• [Goal of the exercise]:
Reproduce verbatim the rows running from the line with "Given: Switch to Outlook in the taskbar" to the line with "Action: pos(579,10)", including both of those lines, and nothing else.

++++++++

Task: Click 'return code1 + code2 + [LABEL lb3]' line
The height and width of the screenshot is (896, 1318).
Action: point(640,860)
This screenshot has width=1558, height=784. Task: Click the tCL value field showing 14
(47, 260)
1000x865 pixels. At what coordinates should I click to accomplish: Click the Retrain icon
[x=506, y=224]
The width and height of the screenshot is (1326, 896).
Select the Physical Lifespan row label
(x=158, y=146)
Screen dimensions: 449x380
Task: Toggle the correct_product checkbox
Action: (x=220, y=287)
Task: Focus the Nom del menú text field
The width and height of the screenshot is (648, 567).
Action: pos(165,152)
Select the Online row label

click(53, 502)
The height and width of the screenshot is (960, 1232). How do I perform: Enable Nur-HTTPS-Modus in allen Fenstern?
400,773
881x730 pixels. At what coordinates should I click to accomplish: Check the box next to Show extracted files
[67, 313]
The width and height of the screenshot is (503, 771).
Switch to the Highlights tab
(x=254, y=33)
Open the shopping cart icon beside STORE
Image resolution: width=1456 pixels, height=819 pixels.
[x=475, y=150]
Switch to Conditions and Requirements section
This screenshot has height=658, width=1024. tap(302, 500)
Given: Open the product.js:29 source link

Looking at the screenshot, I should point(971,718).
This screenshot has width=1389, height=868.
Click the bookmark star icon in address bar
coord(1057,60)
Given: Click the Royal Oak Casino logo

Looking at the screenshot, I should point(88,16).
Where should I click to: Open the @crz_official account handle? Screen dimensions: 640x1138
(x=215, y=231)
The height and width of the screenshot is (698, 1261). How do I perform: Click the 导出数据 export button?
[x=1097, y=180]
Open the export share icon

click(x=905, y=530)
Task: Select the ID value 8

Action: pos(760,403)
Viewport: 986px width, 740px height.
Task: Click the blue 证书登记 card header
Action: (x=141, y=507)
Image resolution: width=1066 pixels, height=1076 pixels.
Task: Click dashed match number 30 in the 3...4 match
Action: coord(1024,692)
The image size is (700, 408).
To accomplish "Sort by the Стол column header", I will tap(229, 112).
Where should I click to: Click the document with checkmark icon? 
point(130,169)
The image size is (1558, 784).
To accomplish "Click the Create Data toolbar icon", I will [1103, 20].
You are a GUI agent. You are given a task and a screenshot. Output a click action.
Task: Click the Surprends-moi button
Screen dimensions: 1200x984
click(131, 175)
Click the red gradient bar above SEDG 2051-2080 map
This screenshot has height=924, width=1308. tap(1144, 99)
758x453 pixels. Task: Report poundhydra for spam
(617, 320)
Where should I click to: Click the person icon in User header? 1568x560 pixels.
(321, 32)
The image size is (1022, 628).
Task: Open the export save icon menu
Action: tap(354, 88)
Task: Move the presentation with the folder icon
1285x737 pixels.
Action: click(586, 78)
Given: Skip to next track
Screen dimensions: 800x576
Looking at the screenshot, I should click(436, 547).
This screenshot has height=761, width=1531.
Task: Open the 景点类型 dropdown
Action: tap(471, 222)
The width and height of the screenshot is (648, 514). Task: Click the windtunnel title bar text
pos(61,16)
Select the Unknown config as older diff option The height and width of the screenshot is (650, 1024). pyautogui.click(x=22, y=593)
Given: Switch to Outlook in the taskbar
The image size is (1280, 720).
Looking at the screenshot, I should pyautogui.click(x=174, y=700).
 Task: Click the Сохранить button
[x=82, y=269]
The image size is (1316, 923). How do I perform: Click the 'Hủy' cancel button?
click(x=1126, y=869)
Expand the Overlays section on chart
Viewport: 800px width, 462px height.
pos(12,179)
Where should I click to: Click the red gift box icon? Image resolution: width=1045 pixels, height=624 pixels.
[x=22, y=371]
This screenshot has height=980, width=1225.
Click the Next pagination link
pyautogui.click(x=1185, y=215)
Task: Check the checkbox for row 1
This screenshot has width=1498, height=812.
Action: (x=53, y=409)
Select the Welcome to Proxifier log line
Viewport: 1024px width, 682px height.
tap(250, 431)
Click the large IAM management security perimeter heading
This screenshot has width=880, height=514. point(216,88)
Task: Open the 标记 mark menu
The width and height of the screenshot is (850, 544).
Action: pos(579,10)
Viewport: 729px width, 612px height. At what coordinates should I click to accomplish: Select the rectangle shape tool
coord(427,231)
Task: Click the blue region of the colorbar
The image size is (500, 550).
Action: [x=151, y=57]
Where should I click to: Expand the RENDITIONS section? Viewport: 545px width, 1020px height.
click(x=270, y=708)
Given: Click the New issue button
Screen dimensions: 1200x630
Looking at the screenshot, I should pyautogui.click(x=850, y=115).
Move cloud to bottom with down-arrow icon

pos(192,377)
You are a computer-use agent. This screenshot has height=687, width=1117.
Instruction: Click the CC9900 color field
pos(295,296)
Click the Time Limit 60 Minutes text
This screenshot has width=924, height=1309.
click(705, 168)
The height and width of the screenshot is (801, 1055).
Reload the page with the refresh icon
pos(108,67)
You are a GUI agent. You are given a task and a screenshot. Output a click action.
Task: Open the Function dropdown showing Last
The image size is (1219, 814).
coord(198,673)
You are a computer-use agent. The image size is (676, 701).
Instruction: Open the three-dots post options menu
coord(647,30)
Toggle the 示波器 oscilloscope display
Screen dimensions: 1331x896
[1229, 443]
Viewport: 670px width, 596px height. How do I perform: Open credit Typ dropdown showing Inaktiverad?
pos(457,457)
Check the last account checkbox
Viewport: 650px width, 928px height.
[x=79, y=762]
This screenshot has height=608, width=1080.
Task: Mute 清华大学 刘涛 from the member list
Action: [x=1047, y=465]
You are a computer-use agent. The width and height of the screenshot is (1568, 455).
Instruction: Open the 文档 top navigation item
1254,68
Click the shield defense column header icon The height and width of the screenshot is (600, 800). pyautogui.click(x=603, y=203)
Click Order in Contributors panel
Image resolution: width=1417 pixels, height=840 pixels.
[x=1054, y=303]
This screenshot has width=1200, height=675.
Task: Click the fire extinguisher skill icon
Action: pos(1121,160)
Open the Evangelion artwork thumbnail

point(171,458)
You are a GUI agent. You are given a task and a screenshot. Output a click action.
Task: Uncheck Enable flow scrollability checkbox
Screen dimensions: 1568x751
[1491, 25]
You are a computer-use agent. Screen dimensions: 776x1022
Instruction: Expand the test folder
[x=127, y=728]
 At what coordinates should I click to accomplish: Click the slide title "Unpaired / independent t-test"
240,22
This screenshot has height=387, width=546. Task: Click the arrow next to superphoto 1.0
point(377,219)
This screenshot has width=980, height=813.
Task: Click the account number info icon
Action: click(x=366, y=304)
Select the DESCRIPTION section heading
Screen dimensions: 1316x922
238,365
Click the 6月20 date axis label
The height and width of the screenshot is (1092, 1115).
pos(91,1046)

++++++++

• [Problem solution]:
Given: Switch to Outlook in the taskbar
The image size is (1280, 720).
Looking at the screenshot, I should pyautogui.click(x=174, y=700).
 Task: Click the Сохранить button
[x=82, y=269]
The image size is (1316, 923). How do I perform: Click the 'Hủy' cancel button?
click(x=1126, y=869)
Expand the Overlays section on chart
Viewport: 800px width, 462px height.
pos(12,179)
Where should I click to: Click the red gift box icon? Image resolution: width=1045 pixels, height=624 pixels.
[x=22, y=371]
This screenshot has height=980, width=1225.
Click the Next pagination link
pyautogui.click(x=1185, y=215)
Task: Check the checkbox for row 1
This screenshot has width=1498, height=812.
Action: (x=53, y=409)
Select the Welcome to Proxifier log line
Viewport: 1024px width, 682px height.
tap(250, 431)
Click the large IAM management security perimeter heading
This screenshot has width=880, height=514. point(216,88)
Task: Open the 标记 mark menu
The width and height of the screenshot is (850, 544).
Action: pos(579,10)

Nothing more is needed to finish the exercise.